===== SOURCE PASSAGE

We’ve all been there — competition is steep, and you’re looking for ways to strengthen client relationships. Quarterly business reviews (QBRs) are ideal for tightening these bonds.

QBRs allow you to check in with your clients, get on the same page, and realize your shared goals. They also allow you to grow your business while helping drive your client with theirs.

While striking this balance can be tricky, you’re not alone. We’re here to walk you through every aspect of a quarterly business review.

What is a quarterly business review (QBR)?

A quarterly business review is an extensive document that covers your client’s growth, or lack thereof, over the previous three months.

Babar Javed, Chief Communications Officer at Z2C Limited explains:

“It is a status check activity between a business and its stakeholders to review the progress of goals and the upcoming targets, including how to get there.”

The QBR should highlight your organization's role as a partner in their growth. It should include:

  • KPIs
  • Progress toward KPIs
  • Measurement tools used
  • Depth and breadth of product or service usage
  • Customer engagement
  • Discussion of how/which strategies have contributed to growth
  • Plans for the next quarter as it relates to the year
  • Overview of your client’s mission, vision, and values as they relate to this report

In broad terms, the QBR reveals quarterly ROI and its connection to your company.

Javed expands by saying:

“The QBR helps keep everyone accountable and more importantly is a reminder that we're all on the same team, moving towards the same goal.”

Why you should conduct quarterly business reviews

QBRs offer a structured, scheduled opportunity to touch base with your clients. It reminds them, and you, what your relationship is built on, and why it’s continuing to work.

Here are just a few reasons to conduct QBRs:

Demonstrate value to clients

It’s not personal. Over time, your clients may find themselves wondering why they should stick with your company. They may have your competitors knocking on their doors and wooing them with flashy PowerPoint presentations. A QBR reminds your clients what you’re bringing to the table with your own flashy presentation.

Track progress and performance

Every company should be doing this anyway, but some just don’t have the time. Performance reports are a key element of a winning customer success strategy. They show your clients how far they’ve come in the last three months and even over the last year.

By preparing QBRs, you provide your clients with a service that will allow them to evaluate and reflect on their goals. The report itself is of tremendous value for businesses that want to track their progress. By creating this report for them, your company reveals itself to be a strong partner in their growth.

==========

WHAT THE TASK ASKS:
Copy the quarterly business review passage from "We’ve all been" up to and including "client with theirs.", switching "strengthen" to "deepen". The records aren't needed here.

===== MATERIAL

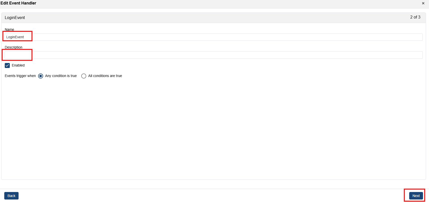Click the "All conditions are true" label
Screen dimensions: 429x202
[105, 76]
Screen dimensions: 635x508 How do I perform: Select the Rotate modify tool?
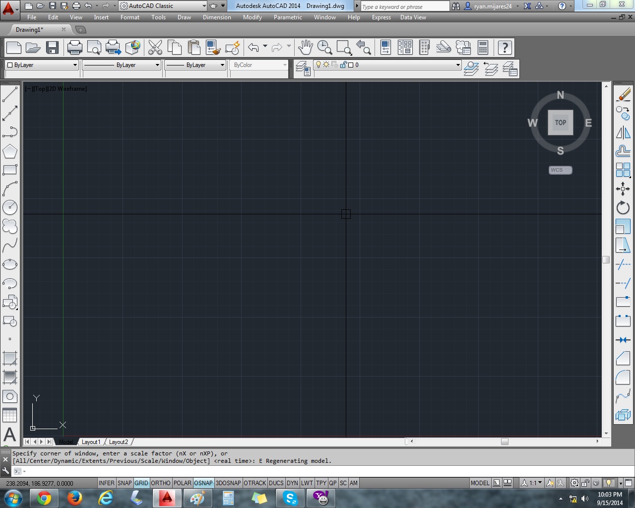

==========
===== MATERIAL

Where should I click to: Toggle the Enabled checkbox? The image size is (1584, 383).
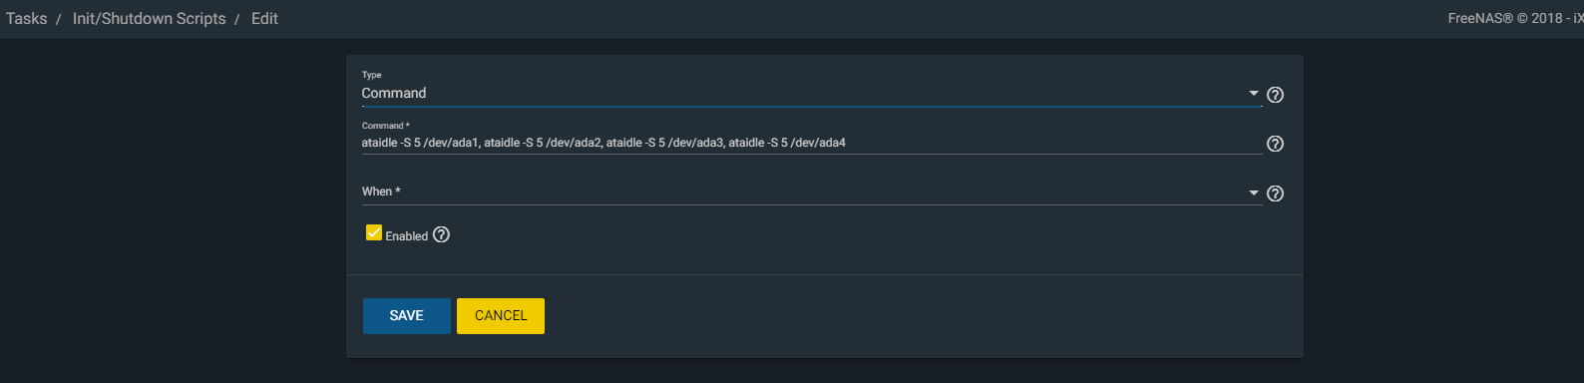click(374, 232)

==========
===== MATERIAL

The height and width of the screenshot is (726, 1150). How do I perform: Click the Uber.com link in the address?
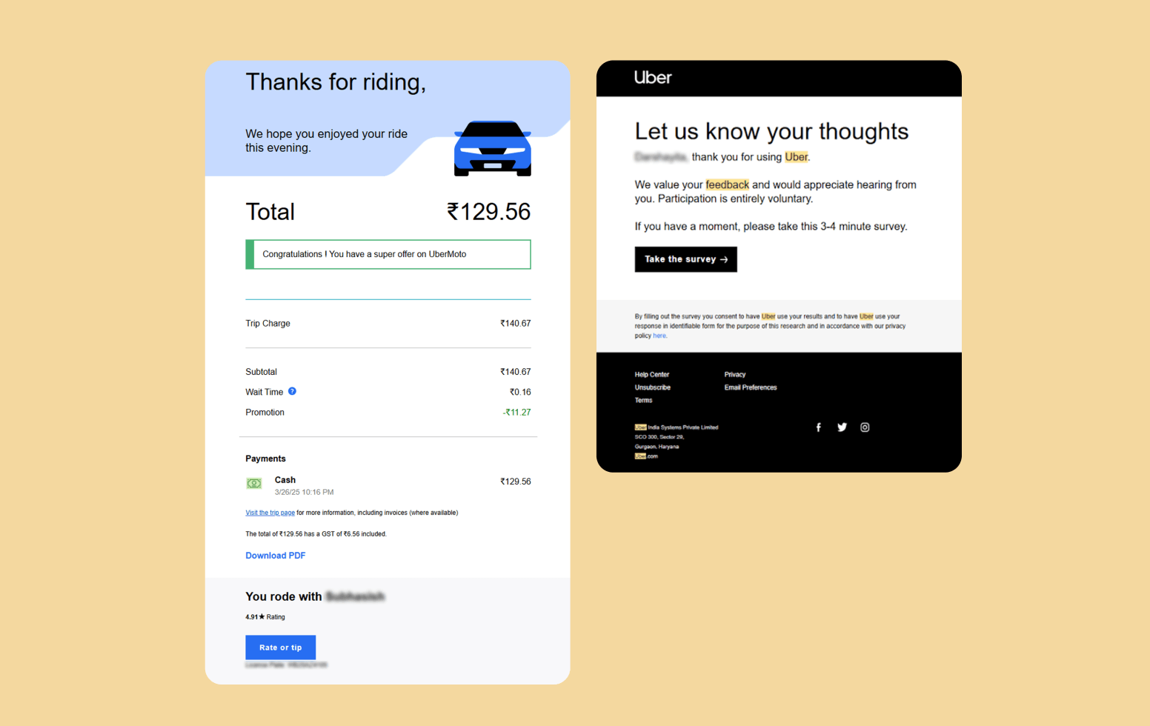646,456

==========

EXERCISE RESPONSE:
We’ve all been there — competition is steep, and you’re looking for ways to deepen client relationships. Quarterly business reviews (QBRs) are ideal for tightening these bonds.

QBRs allow you to check in with your clients, get on the same page, and realize your shared goals. They also allow you to grow your business while helping drive your client with theirs.